Problem to solve: Update every one of the following records by replacing "computer-use agent" with "desktop automation agent", leaving everything else unchanged.
-- Start of Entries shown --
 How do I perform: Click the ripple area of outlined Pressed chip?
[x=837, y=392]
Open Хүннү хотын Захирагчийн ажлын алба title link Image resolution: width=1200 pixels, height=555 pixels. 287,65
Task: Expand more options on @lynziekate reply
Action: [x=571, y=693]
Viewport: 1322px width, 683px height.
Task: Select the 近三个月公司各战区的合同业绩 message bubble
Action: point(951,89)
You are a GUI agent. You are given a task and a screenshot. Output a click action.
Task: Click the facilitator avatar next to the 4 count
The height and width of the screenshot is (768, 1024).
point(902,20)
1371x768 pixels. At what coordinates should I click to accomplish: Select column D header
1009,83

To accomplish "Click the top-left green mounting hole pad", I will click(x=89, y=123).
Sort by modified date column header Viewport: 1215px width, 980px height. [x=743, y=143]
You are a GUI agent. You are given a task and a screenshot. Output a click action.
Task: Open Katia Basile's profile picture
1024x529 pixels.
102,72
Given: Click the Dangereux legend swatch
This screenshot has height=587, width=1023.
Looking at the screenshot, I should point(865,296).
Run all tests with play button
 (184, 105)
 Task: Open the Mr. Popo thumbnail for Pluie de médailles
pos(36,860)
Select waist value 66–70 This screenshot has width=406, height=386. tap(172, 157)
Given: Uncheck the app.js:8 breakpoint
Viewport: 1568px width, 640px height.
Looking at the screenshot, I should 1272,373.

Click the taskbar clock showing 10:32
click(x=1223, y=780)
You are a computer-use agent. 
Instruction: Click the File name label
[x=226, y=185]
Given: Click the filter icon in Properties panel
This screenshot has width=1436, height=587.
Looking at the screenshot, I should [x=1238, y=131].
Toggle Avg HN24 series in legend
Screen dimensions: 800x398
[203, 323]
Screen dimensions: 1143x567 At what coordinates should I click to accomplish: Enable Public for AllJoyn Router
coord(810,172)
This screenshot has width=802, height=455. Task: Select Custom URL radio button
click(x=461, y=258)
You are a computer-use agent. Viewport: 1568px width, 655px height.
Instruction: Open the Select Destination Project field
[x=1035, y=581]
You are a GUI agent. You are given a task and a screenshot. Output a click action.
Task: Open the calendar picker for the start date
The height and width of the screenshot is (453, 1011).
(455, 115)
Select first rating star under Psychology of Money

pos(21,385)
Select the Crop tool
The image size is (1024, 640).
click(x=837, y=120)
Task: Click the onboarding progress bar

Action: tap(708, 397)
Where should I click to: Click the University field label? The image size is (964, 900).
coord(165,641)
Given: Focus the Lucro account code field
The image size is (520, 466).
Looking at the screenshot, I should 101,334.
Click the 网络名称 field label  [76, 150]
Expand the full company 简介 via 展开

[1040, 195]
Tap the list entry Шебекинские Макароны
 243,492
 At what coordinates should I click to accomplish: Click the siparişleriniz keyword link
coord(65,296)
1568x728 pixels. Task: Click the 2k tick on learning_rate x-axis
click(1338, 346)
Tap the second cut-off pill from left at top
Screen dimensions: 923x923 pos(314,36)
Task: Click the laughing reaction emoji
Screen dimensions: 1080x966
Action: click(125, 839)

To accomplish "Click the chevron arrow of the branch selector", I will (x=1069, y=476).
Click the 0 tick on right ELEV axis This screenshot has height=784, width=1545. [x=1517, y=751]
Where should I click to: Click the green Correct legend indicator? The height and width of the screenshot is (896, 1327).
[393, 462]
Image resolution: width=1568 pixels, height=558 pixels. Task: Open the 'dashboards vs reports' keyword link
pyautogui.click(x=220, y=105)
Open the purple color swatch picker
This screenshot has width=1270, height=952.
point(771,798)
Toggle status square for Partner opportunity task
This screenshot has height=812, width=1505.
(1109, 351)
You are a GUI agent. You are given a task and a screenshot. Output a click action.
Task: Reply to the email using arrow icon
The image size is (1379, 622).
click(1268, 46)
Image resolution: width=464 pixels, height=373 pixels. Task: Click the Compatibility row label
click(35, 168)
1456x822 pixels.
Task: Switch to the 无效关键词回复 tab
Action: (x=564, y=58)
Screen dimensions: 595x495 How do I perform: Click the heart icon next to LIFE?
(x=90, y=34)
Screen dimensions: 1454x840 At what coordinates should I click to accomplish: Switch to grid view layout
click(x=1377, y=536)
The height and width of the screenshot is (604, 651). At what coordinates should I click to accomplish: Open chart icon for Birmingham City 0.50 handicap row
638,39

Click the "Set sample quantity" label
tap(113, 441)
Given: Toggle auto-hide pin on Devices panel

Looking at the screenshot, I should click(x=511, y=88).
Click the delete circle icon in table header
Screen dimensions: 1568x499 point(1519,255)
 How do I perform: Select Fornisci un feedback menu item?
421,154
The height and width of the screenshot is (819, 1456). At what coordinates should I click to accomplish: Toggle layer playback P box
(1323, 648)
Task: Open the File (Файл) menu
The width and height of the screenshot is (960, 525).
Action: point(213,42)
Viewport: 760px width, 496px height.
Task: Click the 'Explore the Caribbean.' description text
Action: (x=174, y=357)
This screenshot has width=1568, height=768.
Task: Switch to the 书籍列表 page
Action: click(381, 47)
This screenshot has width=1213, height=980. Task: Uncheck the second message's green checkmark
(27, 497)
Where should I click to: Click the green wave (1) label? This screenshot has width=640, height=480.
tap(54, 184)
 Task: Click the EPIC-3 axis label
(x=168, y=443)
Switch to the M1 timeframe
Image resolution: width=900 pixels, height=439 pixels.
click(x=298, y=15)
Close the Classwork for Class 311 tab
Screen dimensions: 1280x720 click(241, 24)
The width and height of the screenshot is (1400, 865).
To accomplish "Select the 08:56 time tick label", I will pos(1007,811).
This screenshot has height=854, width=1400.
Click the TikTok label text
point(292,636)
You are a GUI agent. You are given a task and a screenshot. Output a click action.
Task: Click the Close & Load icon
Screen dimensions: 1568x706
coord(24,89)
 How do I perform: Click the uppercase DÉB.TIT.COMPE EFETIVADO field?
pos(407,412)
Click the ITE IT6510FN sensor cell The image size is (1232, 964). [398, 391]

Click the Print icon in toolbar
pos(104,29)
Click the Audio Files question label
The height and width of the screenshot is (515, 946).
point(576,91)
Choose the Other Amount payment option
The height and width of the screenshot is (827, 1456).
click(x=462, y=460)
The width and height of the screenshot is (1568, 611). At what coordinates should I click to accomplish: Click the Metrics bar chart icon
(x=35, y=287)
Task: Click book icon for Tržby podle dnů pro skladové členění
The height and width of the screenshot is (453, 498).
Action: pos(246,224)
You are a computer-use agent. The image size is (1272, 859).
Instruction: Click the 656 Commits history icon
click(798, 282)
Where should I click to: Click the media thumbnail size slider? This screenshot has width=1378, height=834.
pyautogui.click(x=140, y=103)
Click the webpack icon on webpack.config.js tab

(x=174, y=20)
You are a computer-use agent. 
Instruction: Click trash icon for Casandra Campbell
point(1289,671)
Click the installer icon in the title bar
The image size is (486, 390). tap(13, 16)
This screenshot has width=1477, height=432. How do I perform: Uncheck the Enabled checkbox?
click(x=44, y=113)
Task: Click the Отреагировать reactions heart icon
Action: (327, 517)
-- End of Entries shown --
Exercise solution:
 How do I perform: Click the ripple area of outlined Pressed chip?
[x=837, y=392]
Open Хүннү хотын Захирагчийн ажлын алба title link Image resolution: width=1200 pixels, height=555 pixels. 287,65
Task: Expand more options on @lynziekate reply
Action: [x=571, y=693]
Viewport: 1322px width, 683px height.
Task: Select the 近三个月公司各战区的合同业绩 message bubble
Action: point(951,89)
You are a GUI agent. You are given a task and a screenshot. Output a click action.
Task: Click the facilitator avatar next to the 4 count
The height and width of the screenshot is (768, 1024).
point(902,20)
1371x768 pixels. At what coordinates should I click to accomplish: Select column D header
1009,83

To accomplish "Click the top-left green mounting hole pad", I will click(x=89, y=123).
Sort by modified date column header Viewport: 1215px width, 980px height. [x=743, y=143]
You are a GUI agent. You are given a task and a screenshot. Output a click action.
Task: Open Katia Basile's profile picture
1024x529 pixels.
102,72
Given: Click the Dangereux legend swatch
This screenshot has height=587, width=1023.
Looking at the screenshot, I should point(865,296).
Run all tests with play button
 (184, 105)
 Task: Open the Mr. Popo thumbnail for Pluie de médailles
pos(36,860)
Select waist value 66–70 This screenshot has width=406, height=386. tap(172, 157)
Given: Uncheck the app.js:8 breakpoint
Viewport: 1568px width, 640px height.
Looking at the screenshot, I should 1272,373.

Click the taskbar clock showing 10:32
click(x=1223, y=780)
You are a desktop automation agent. 
Instruction: Click the File name label
[x=226, y=185]
Given: Click the filter icon in Properties panel
This screenshot has width=1436, height=587.
Looking at the screenshot, I should [x=1238, y=131].
Toggle Avg HN24 series in legend
Screen dimensions: 800x398
[203, 323]
Screen dimensions: 1143x567 At what coordinates should I click to accomplish: Enable Public for AllJoyn Router
coord(810,172)
This screenshot has width=802, height=455. Task: Select Custom URL radio button
click(x=461, y=258)
You are a desktop automation agent. Viewport: 1568px width, 655px height.
Instruction: Open the Select Destination Project field
[x=1035, y=581]
You are a GUI agent. You are given a task and a screenshot. Output a click action.
Task: Open the calendar picker for the start date
The height and width of the screenshot is (453, 1011).
(455, 115)
Select first rating star under Psychology of Money

pos(21,385)
Select the Crop tool
The image size is (1024, 640).
click(x=837, y=120)
Task: Click the onboarding progress bar

Action: tap(708, 397)
Where should I click to: Click the University field label? The image size is (964, 900).
coord(165,641)
Given: Focus the Lucro account code field
The image size is (520, 466).
Looking at the screenshot, I should 101,334.
Click the 网络名称 field label  [76, 150]
Expand the full company 简介 via 展开

[1040, 195]
Tap the list entry Шебекинские Макароны
 243,492
 At what coordinates should I click to accomplish: Click the siparişleriniz keyword link
coord(65,296)
1568x728 pixels. Task: Click the 2k tick on learning_rate x-axis
click(1338, 346)
Tap the second cut-off pill from left at top
Screen dimensions: 923x923 pos(314,36)
Task: Click the laughing reaction emoji
Screen dimensions: 1080x966
Action: click(125, 839)

To accomplish "Click the chevron arrow of the branch selector", I will (x=1069, y=476).
Click the 0 tick on right ELEV axis This screenshot has height=784, width=1545. [x=1517, y=751]
Where should I click to: Click the green Correct legend indicator? The height and width of the screenshot is (896, 1327).
[393, 462]
Image resolution: width=1568 pixels, height=558 pixels. Task: Open the 'dashboards vs reports' keyword link
pyautogui.click(x=220, y=105)
Open the purple color swatch picker
This screenshot has width=1270, height=952.
point(771,798)
Toggle status square for Partner opportunity task
This screenshot has height=812, width=1505.
(1109, 351)
You are a GUI agent. You are given a task and a screenshot. Output a click action.
Task: Reply to the email using arrow icon
The image size is (1379, 622).
click(1268, 46)
Image resolution: width=464 pixels, height=373 pixels. Task: Click the Compatibility row label
click(35, 168)
1456x822 pixels.
Task: Switch to the 无效关键词回复 tab
Action: (x=564, y=58)
Screen dimensions: 595x495 How do I perform: Click the heart icon next to LIFE?
(x=90, y=34)
Screen dimensions: 1454x840 At what coordinates should I click to accomplish: Switch to grid view layout
click(x=1377, y=536)
The height and width of the screenshot is (604, 651). At what coordinates should I click to accomplish: Open chart icon for Birmingham City 0.50 handicap row
638,39

Click the "Set sample quantity" label
tap(113, 441)
Given: Toggle auto-hide pin on Devices panel

Looking at the screenshot, I should click(x=511, y=88).
Click the delete circle icon in table header
Screen dimensions: 1568x499 point(1519,255)
 How do I perform: Select Fornisci un feedback menu item?
421,154
The height and width of the screenshot is (819, 1456). At what coordinates should I click to accomplish: Toggle layer playback P box
(1323, 648)
Task: Open the File (Файл) menu
The width and height of the screenshot is (960, 525).
Action: point(213,42)
Viewport: 760px width, 496px height.
Task: Click the 'Explore the Caribbean.' description text
Action: (x=174, y=357)
This screenshot has width=1568, height=768.
Task: Switch to the 书籍列表 page
Action: click(381, 47)
This screenshot has width=1213, height=980. Task: Uncheck the second message's green checkmark
(27, 497)
Where should I click to: Click the green wave (1) label? This screenshot has width=640, height=480.
tap(54, 184)
 Task: Click the EPIC-3 axis label
(x=168, y=443)
Switch to the M1 timeframe
Image resolution: width=900 pixels, height=439 pixels.
click(x=298, y=15)
Close the Classwork for Class 311 tab
Screen dimensions: 1280x720 click(241, 24)
The width and height of the screenshot is (1400, 865).
To accomplish "Select the 08:56 time tick label", I will pos(1007,811).
This screenshot has height=854, width=1400.
Click the TikTok label text
point(292,636)
You are a GUI agent. You are given a task and a screenshot. Output a click action.
Task: Click the Close & Load icon
Screen dimensions: 1568x706
coord(24,89)
 How do I perform: Click the uppercase DÉB.TIT.COMPE EFETIVADO field?
pos(407,412)
Click the ITE IT6510FN sensor cell The image size is (1232, 964). [398, 391]

Click the Print icon in toolbar
pos(104,29)
Click the Audio Files question label
The height and width of the screenshot is (515, 946).
point(576,91)
Choose the Other Amount payment option
The height and width of the screenshot is (827, 1456).
click(x=462, y=460)
The width and height of the screenshot is (1568, 611). At what coordinates should I click to accomplish: Click the Metrics bar chart icon
(x=35, y=287)
Task: Click book icon for Tržby podle dnů pro skladové členění
The height and width of the screenshot is (453, 498).
Action: pos(246,224)
You are a desktop automation agent. The image size is (1272, 859).
Instruction: Click the 656 Commits history icon
click(798, 282)
Where should I click to: Click the media thumbnail size slider? This screenshot has width=1378, height=834.
pyautogui.click(x=140, y=103)
Click the webpack icon on webpack.config.js tab

(x=174, y=20)
You are a desktop automation agent. 
Instruction: Click trash icon for Casandra Campbell
point(1289,671)
Click the installer icon in the title bar
The image size is (486, 390). tap(13, 16)
This screenshot has width=1477, height=432. How do I perform: Uncheck the Enabled checkbox?
click(x=44, y=113)
Task: Click the Отреагировать reactions heart icon
Action: (327, 517)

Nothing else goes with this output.